Give back exactly the lines that start at the one containing "Task: Click the Añadir objeto button" and run to the end of the material below, both ends included.
** Opening Exercise data block **
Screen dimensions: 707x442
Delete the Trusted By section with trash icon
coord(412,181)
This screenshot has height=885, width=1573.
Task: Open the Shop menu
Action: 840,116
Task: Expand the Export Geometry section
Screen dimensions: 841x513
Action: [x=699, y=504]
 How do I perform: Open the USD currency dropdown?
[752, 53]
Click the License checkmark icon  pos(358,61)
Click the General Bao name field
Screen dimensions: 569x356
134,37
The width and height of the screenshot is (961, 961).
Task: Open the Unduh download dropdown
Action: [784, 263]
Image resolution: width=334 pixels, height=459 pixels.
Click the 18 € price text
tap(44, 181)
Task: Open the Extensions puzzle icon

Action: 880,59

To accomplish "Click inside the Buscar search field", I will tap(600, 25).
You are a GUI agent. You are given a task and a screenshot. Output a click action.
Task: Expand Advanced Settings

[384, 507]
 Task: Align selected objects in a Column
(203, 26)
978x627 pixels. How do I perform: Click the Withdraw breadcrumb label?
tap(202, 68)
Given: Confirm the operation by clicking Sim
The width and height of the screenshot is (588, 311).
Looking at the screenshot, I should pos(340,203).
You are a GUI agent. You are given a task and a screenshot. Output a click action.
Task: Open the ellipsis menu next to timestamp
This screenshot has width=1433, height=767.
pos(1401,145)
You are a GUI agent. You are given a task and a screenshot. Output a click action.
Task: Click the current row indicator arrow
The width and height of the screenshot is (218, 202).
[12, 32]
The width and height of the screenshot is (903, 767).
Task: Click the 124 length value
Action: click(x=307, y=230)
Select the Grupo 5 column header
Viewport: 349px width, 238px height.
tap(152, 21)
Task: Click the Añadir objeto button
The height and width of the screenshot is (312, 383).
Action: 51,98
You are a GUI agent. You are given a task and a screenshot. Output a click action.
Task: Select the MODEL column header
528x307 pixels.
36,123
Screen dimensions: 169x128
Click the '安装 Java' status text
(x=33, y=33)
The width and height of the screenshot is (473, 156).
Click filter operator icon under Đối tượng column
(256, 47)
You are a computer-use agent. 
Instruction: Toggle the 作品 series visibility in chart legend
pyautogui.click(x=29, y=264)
** Closing Exercise data block **
Written solution:
Task: Click the Añadir objeto button
The height and width of the screenshot is (312, 383).
Action: 51,98
You are a GUI agent. You are given a task and a screenshot. Output a click action.
Task: Select the MODEL column header
528x307 pixels.
36,123
Screen dimensions: 169x128
Click the '安装 Java' status text
(x=33, y=33)
The width and height of the screenshot is (473, 156).
Click filter operator icon under Đối tượng column
(256, 47)
You are a computer-use agent. 
Instruction: Toggle the 作品 series visibility in chart legend
pyautogui.click(x=29, y=264)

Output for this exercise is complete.